Sorry Off-Topic – but if anyone would like to ask David Cameron to wake up and smell the coffee regarding ClimateGate – you can visit his blog here.
http://blog.conservatives.com/index.php/2009/11/27/the-copenhagen-summit-is-of-historic-importance/#writecomment
For those of you who don’t know – he’s the opposition leader in the UK and may well soon be the new Prime Minister (from May 2010).
I’ve sent him a fairly detailed email about 5 days ago on the matter, but today I see he’s carrying on as though it’s gone over his head. At least the leader of the UK Independence party has had the decency to reply to my email.

Paul Vaughan
November 27, 2009 3:00 pm

“The tribalism that some of the leaked emails display is something more usually associated with social organization within primitive cultures; it is not attractive when we find it at work inside science.”
Naive & misleading.
Academia is tribal by structural design. Departments mutually assure each other autonomy.
Overextension of the news cycle is music to the ears of parasitic administrators who are latched on to the climate industry.
Controversy & scandal consolidates their power, further ensuring that there will be 5 (or more) administrators milking the public purse at union wages for every 1 person doing credible climate science (during the 1/3 of the time when these academic scientists are not teaching & tending to administrative duties).
My take on the frenzy of the past week:
Plays right into the hands of corrupt, unionized, tribal academic administration.
My advice:
Put down the pipe.
Stop puffing these parasites up.
Administrative politics is a big yawn.

November 27, 2009 3:01 pm

The Mass media machine is trying to censure ClimateGate. People don’t want to be scammed by lies anymore!
It won’t succeed. People are making sure of that!

Zeke the Sneak
November 27, 2009 3:01 pm

It is a very patronizing statement. He is attempting to tell everyone else what “the key lesson to be learned” is. It involves some cosmetic changes to make science look a little more publicly owned.
Another patronizing statement is that the CRU leaked email story will run its course in the media without much effect.
He is not very concerned about fast tracking FOI requests, or making full inquiry into peer review processes, or single person editorial boards, or even about legal action against Phil Jones, et al, so that future scientific fraud is not emboldened.

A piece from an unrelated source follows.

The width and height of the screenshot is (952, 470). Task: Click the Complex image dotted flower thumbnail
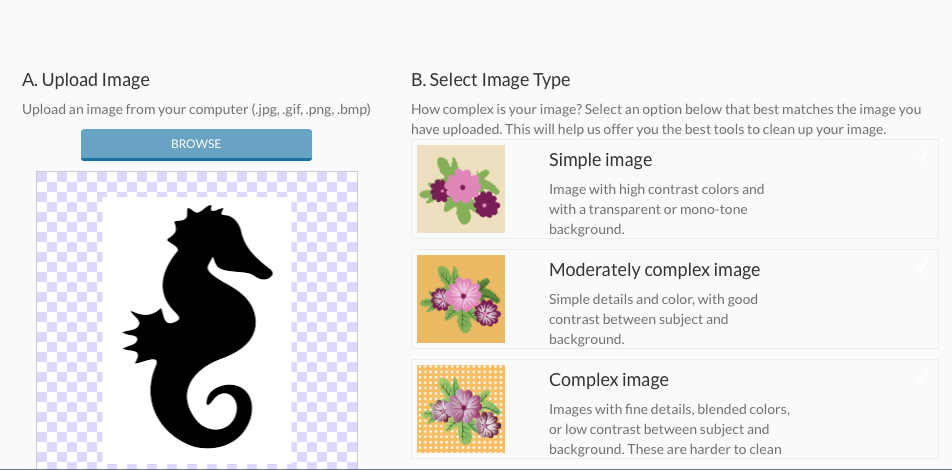[460, 409]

He is only talking about appearances and it would be infuriating if it weren’t so pathetic.

November 27, 2009 3:02 pm

Even if the global temps stay stable for another ten years governments, especially the UK’s, cannot give up on warming hype now because they account for 7% of all taxes. That’s too large a chunk to find from other sources in a small time-frame. We’re stuck with it. All we can do is keep shooting.